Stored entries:
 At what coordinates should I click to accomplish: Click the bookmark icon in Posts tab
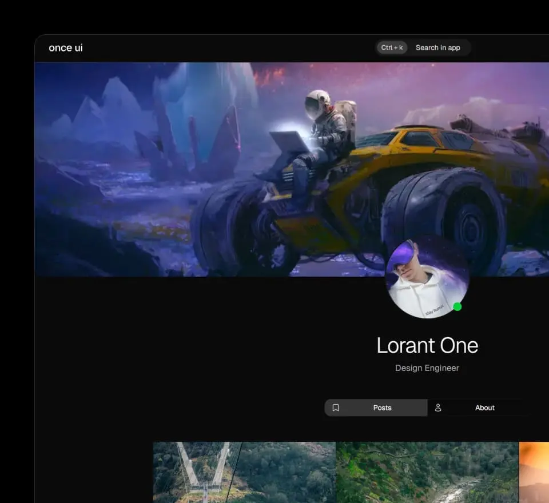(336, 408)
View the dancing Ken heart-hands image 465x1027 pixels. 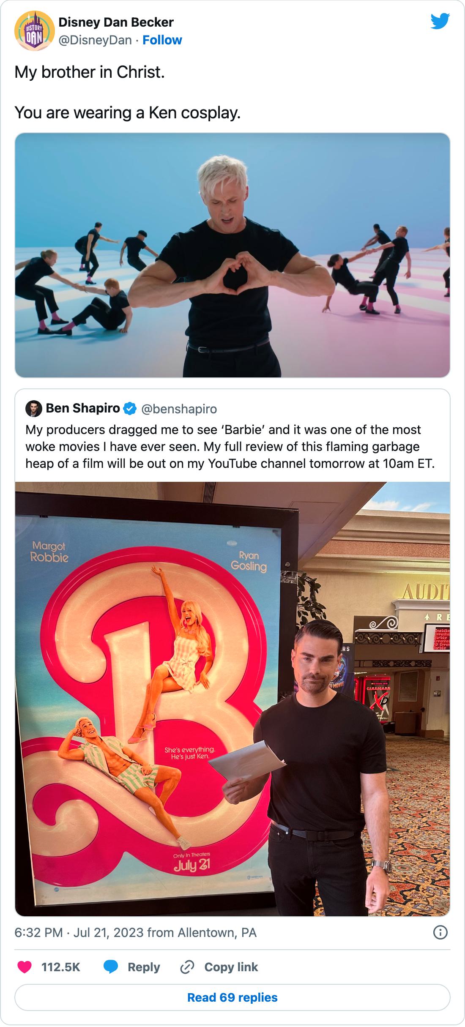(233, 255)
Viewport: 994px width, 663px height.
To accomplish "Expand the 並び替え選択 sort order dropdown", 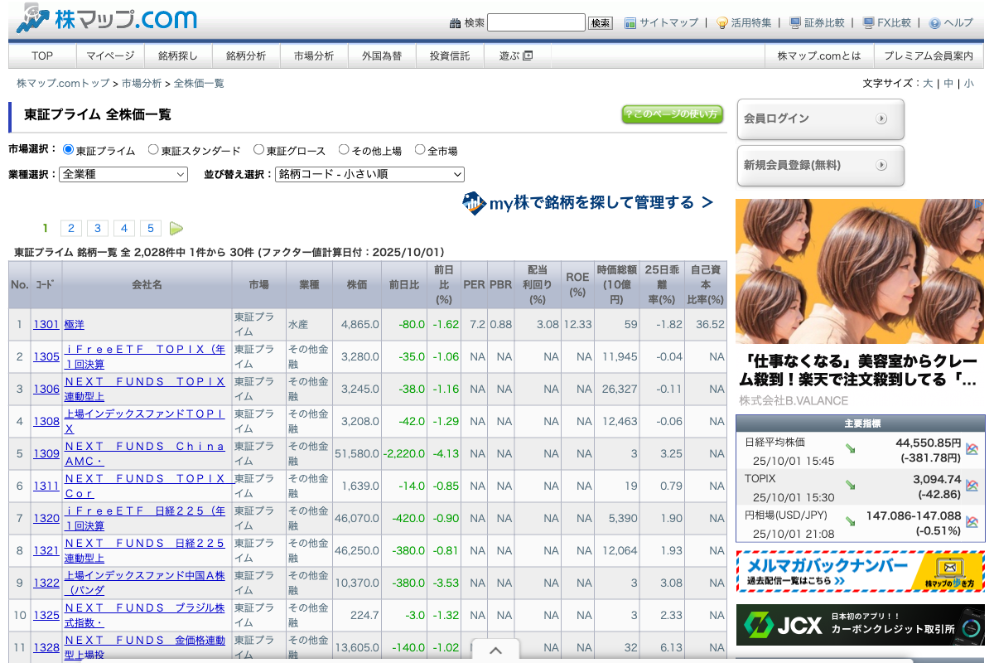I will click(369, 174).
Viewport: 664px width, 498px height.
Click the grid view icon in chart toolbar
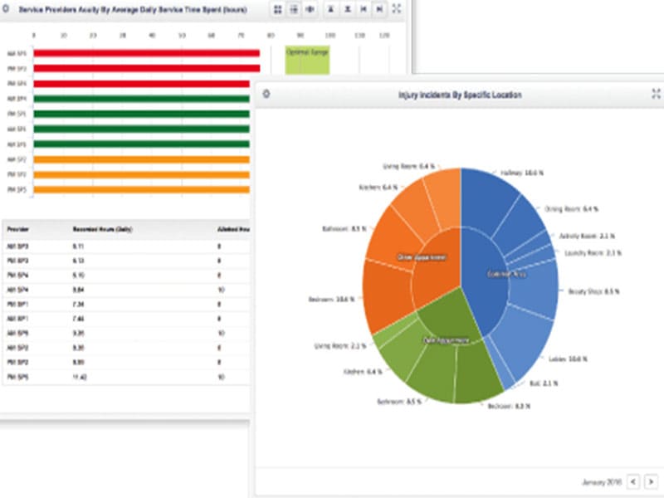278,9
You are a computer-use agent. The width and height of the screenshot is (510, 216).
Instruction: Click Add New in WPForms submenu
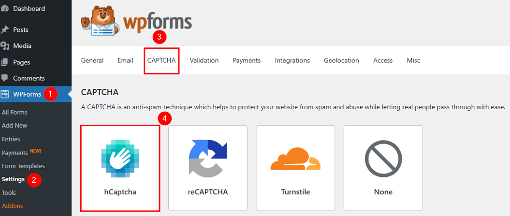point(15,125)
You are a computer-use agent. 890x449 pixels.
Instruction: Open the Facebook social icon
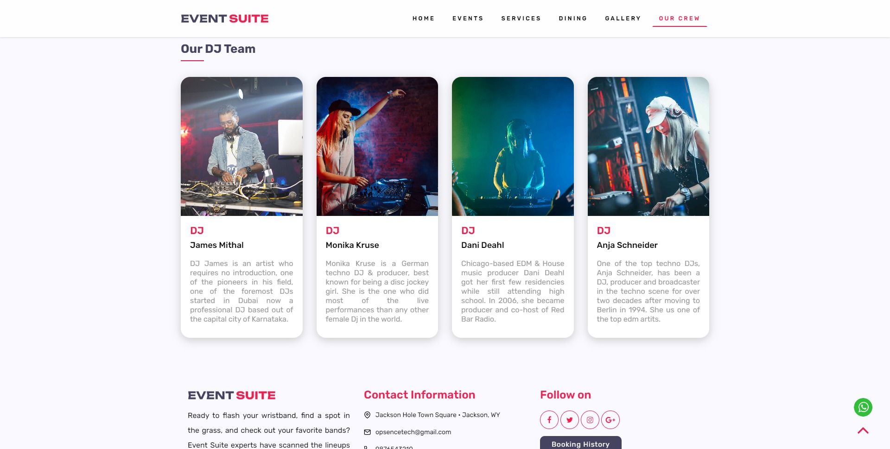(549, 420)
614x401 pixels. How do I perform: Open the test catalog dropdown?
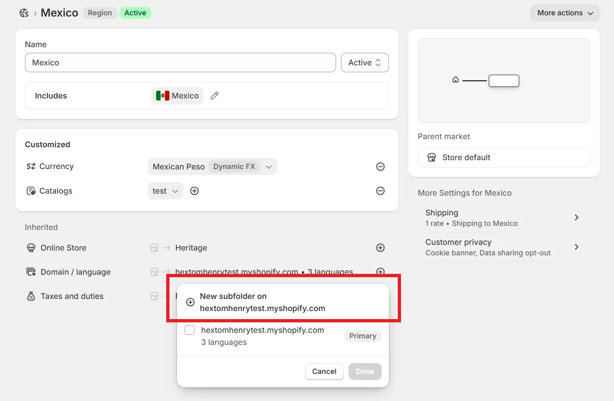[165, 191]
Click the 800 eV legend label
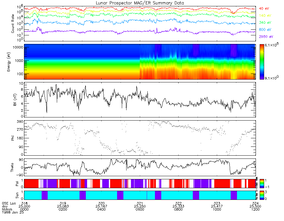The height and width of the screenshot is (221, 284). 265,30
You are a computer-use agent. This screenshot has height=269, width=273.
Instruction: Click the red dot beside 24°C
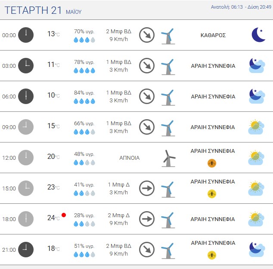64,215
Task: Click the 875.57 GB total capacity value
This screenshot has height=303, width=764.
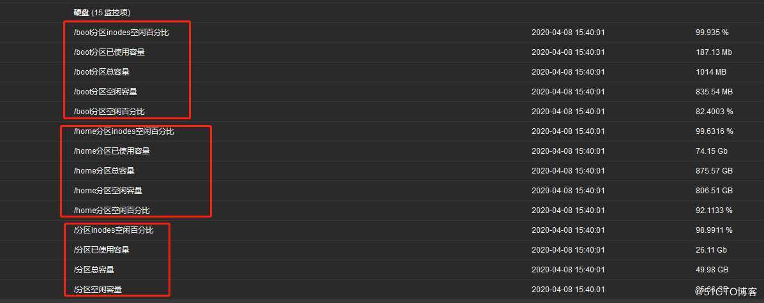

## What you have to do
All lines above that contain the word "Viewport" are to be copied.

## Result of the exercise
Viewport: 994px width, 663px height.
Viewport: 664px width, 498px height.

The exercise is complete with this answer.